Records drawn from a dataset:

%%

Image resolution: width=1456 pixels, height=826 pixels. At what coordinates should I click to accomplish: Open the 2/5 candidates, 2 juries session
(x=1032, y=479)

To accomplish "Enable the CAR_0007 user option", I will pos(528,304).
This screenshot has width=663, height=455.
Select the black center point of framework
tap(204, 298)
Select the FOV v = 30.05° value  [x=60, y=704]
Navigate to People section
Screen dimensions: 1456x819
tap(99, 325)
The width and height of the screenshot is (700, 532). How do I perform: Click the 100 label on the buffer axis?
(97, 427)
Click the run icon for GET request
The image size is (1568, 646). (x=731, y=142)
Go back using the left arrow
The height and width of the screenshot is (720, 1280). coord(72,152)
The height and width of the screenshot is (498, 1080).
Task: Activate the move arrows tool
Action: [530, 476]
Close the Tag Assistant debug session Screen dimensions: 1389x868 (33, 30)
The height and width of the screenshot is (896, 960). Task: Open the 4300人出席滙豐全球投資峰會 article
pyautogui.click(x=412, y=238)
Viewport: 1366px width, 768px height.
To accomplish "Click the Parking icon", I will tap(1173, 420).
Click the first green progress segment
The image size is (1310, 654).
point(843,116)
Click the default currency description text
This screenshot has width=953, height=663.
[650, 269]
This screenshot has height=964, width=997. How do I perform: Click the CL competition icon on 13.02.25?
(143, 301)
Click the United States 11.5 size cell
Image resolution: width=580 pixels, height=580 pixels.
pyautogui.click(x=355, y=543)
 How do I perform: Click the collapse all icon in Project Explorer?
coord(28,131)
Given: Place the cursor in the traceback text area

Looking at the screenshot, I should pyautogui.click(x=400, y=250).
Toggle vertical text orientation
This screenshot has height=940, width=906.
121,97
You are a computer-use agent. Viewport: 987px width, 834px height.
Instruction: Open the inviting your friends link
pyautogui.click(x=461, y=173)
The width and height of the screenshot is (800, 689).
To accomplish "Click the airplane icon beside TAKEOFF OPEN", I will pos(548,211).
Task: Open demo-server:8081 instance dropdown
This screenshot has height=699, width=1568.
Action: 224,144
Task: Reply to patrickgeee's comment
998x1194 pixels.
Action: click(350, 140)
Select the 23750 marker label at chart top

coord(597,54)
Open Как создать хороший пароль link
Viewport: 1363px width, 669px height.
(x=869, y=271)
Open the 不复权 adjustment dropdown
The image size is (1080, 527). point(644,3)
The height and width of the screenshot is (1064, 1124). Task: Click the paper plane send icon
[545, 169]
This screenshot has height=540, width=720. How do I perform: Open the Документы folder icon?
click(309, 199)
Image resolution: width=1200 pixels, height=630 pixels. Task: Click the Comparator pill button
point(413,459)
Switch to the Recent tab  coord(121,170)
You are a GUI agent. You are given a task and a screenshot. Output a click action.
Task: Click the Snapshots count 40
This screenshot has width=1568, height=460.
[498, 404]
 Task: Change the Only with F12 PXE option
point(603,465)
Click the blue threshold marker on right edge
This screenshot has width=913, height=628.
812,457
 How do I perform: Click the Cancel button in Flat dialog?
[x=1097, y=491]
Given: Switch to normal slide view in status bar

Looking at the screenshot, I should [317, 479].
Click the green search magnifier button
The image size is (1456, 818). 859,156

%%

→ What you need to do:
Filter the records above for "will" and copy every matching line.

→ Output for this task:
To accomplish "Enable the CAR_0007 user option", I will pos(528,304).
To accomplish "Click the Parking icon", I will tap(1173, 420).
To accomplish "Click the airplane icon beside TAKEOFF OPEN", I will pos(548,211).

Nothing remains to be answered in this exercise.